Wie jeden Tag nahm David Engel gegen acht Uhr morgens als erstes unten in der Küche bei Frau Borgmann das Frühstück ein, obwohl sie immer im Speisezimmer für ihn eindeckte.

„Wenn Sie schon nicht mit ihrer Frau Mutter frühstücken wollen, so leisten sie ihr doch wenigstens etwas Gesellschaft. Wo sie so selten da sind, Herr David.“

„Bekommt sie denn so wenig Besuch?“ fragte David erstaunt und griff gleichzeitig nach einem der frisch gewaschenen Radieschen, die die Haushälterin gerade geputzt hatte.

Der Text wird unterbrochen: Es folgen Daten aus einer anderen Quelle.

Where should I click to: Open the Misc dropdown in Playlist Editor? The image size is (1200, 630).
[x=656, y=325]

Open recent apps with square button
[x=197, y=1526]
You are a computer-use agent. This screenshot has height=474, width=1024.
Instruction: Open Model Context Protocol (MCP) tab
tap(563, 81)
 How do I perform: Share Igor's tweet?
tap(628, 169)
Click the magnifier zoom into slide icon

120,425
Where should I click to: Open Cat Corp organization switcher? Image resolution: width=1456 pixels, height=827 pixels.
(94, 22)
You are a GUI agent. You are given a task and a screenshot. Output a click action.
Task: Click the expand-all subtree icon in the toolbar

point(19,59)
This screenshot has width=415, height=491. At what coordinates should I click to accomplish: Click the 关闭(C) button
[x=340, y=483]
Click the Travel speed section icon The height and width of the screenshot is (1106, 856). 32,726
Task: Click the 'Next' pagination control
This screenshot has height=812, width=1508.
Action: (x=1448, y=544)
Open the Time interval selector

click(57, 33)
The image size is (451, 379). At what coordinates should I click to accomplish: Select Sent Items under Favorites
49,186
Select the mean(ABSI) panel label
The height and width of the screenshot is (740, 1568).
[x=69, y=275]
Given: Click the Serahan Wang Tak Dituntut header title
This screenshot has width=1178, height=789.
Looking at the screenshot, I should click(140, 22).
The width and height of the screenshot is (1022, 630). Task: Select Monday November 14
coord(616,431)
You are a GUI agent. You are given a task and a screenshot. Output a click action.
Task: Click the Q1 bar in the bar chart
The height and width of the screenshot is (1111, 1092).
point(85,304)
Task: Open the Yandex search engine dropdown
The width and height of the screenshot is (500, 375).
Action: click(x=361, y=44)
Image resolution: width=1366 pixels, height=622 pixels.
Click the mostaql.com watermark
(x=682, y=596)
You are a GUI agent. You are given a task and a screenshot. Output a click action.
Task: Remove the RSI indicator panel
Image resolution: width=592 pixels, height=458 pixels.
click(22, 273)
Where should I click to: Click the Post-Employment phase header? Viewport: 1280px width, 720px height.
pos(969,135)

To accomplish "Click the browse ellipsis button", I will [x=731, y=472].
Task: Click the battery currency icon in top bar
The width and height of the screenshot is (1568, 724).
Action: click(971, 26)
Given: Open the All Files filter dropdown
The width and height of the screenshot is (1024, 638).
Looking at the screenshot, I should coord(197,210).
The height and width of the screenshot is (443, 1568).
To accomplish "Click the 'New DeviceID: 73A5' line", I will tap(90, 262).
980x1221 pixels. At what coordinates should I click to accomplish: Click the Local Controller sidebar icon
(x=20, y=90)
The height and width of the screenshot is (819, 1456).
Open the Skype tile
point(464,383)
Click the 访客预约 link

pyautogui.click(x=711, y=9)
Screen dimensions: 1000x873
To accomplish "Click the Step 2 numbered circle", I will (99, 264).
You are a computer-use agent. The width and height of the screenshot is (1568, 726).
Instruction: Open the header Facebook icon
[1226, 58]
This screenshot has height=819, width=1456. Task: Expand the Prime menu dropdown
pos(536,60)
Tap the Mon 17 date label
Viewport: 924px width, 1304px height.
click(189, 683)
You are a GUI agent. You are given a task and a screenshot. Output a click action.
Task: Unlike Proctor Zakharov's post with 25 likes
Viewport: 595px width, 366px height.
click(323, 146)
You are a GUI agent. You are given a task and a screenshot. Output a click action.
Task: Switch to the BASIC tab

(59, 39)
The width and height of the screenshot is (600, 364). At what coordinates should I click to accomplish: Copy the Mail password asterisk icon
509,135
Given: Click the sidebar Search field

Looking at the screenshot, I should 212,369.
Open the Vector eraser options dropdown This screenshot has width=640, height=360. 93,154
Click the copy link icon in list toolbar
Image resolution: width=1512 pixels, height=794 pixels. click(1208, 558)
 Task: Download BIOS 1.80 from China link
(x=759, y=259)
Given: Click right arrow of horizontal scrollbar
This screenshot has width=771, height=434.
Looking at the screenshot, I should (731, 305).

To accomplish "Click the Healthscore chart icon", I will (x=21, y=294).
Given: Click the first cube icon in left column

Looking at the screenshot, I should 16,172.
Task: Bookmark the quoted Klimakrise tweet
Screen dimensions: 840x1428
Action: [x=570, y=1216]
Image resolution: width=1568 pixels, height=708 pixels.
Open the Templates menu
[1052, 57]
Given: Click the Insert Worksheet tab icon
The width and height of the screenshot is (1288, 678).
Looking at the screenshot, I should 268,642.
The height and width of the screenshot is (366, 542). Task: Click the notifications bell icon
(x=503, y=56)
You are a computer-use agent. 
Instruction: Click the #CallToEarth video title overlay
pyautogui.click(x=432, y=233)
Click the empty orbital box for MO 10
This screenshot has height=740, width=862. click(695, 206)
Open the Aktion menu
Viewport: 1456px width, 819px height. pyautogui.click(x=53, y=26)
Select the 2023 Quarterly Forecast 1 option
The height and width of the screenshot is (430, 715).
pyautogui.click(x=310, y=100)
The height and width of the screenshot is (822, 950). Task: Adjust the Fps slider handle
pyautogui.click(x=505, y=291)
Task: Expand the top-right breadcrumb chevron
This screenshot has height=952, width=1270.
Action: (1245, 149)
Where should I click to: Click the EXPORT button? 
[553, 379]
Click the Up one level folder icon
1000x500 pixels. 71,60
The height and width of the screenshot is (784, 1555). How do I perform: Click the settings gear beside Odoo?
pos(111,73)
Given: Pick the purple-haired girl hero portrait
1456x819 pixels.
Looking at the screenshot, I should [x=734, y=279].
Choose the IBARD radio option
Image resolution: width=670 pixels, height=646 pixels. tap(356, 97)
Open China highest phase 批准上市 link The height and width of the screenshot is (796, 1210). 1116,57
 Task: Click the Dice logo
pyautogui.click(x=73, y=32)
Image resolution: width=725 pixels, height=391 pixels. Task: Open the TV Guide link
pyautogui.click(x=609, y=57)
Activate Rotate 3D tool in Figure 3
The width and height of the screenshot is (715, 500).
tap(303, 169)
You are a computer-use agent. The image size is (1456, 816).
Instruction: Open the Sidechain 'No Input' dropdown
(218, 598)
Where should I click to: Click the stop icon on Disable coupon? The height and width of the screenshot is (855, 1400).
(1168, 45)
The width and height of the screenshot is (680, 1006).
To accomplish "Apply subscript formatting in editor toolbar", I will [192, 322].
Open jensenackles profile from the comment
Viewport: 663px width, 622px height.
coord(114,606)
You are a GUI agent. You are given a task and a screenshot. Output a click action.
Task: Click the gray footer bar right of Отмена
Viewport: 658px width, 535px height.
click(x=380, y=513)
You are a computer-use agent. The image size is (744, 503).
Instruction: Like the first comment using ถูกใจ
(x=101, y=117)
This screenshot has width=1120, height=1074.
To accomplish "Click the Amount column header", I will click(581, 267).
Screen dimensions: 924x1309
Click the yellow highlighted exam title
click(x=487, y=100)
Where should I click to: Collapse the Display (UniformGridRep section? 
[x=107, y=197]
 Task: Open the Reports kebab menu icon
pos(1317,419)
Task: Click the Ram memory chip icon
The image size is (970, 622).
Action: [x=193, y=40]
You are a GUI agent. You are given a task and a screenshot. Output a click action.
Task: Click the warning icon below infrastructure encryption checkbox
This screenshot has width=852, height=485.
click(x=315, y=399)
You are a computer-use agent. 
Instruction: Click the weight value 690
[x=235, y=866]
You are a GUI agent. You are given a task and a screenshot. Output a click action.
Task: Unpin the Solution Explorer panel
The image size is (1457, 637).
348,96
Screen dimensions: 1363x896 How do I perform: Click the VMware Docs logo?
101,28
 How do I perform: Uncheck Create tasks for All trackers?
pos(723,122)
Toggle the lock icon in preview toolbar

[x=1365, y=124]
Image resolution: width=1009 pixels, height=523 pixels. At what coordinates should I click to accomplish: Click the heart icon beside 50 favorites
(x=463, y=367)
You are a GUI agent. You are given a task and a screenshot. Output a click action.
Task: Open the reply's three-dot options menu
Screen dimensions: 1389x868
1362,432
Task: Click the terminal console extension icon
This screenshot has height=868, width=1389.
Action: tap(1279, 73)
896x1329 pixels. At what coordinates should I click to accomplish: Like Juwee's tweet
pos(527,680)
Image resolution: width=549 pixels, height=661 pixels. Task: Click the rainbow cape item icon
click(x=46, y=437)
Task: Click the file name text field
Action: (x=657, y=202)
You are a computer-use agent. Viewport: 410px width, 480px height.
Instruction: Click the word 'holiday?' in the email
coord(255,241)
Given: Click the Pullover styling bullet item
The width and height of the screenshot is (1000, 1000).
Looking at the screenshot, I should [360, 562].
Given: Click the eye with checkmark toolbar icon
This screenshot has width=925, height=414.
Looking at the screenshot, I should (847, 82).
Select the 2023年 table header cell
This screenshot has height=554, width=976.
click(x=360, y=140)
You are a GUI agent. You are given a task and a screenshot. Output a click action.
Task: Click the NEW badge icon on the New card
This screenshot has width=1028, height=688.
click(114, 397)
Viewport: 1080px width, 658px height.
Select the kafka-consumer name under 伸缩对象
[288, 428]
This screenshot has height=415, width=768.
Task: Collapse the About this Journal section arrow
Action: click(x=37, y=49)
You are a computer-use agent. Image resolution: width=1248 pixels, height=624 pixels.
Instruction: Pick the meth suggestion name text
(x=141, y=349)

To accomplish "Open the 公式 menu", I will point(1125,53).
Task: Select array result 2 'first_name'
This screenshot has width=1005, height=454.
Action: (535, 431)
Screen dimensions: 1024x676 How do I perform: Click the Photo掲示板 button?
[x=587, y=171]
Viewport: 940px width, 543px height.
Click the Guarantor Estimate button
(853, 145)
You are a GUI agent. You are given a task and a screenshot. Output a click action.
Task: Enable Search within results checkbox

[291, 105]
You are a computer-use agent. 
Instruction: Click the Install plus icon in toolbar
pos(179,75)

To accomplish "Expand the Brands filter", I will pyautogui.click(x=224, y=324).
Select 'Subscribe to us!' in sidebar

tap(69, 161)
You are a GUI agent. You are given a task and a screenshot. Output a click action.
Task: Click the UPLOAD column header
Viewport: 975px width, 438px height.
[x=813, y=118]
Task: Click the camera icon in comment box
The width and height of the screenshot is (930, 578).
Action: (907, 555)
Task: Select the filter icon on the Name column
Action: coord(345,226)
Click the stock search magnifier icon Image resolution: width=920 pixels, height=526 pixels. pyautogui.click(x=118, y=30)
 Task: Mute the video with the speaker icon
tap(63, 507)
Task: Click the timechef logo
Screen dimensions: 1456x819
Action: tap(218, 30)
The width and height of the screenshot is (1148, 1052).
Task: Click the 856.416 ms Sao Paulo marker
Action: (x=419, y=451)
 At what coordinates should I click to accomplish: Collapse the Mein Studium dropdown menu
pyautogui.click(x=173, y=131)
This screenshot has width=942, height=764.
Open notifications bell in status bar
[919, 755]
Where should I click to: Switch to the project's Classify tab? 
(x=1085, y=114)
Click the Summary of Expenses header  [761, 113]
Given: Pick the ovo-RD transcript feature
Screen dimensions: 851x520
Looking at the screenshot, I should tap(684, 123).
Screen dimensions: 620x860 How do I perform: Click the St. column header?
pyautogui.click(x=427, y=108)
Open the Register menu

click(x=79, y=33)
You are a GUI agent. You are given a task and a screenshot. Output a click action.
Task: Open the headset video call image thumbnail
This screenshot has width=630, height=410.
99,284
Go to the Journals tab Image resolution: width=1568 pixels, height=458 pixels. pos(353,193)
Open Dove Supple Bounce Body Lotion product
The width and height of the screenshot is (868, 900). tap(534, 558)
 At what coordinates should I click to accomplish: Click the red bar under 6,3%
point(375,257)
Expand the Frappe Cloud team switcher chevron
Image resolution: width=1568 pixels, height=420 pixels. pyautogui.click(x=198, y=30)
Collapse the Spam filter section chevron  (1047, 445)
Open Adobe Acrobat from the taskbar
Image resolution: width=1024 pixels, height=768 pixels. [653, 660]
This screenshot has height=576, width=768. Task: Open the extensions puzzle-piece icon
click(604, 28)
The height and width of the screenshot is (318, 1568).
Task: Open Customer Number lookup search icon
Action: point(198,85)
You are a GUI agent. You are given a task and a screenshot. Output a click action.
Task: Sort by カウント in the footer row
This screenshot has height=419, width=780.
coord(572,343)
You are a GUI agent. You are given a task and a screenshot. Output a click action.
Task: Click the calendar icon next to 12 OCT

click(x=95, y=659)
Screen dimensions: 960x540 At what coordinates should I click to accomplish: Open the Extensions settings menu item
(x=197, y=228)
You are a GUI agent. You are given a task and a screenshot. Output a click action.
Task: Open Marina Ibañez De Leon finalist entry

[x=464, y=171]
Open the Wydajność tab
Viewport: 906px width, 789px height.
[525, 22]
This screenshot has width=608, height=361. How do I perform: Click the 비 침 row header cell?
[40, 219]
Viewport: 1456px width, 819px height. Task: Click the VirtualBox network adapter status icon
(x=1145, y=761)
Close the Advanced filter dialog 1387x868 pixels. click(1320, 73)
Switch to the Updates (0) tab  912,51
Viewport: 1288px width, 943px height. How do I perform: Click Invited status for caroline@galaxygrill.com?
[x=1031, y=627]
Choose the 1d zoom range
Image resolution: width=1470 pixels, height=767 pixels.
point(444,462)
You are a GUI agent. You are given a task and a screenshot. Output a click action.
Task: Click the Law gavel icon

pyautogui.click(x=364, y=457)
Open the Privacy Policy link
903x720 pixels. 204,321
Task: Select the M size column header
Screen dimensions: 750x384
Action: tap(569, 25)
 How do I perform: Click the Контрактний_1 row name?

„Wie man’s nimmt. Die Herrschaften eben, die schon seit Jahren kommen. Der Monsignore aus Rom, der Anwalt aus München, dem ein Bein und ein Arm fehlt. Nicht zu vergessen der ehemalige Staatssekretär aus Bonn. Ja, und neuerdings ein blinder Pfarrer, der hier irgendwo in der Nähe eine kleine Berggemeinde übernommen hat. Das halbe Gesicht verätzt, grauselig, sage ich ihnen. Einmal nur habe ich ihn gesehen. An meinem freien Tag, weil ich im Haus was vergessen hatte.“

David schaute auf die große antike Küchenuhr aus Porzellan, deren metallene Zeiger kurz vor neun Uhr anzeigten, und stand auf. Frau Borgmann schob die Schüssel mit den Radieschen beiseite, hob die Wachstuchdecke hoch und öffnete die kleine Tischschublade, in der sich allerlei Krimskrams befand.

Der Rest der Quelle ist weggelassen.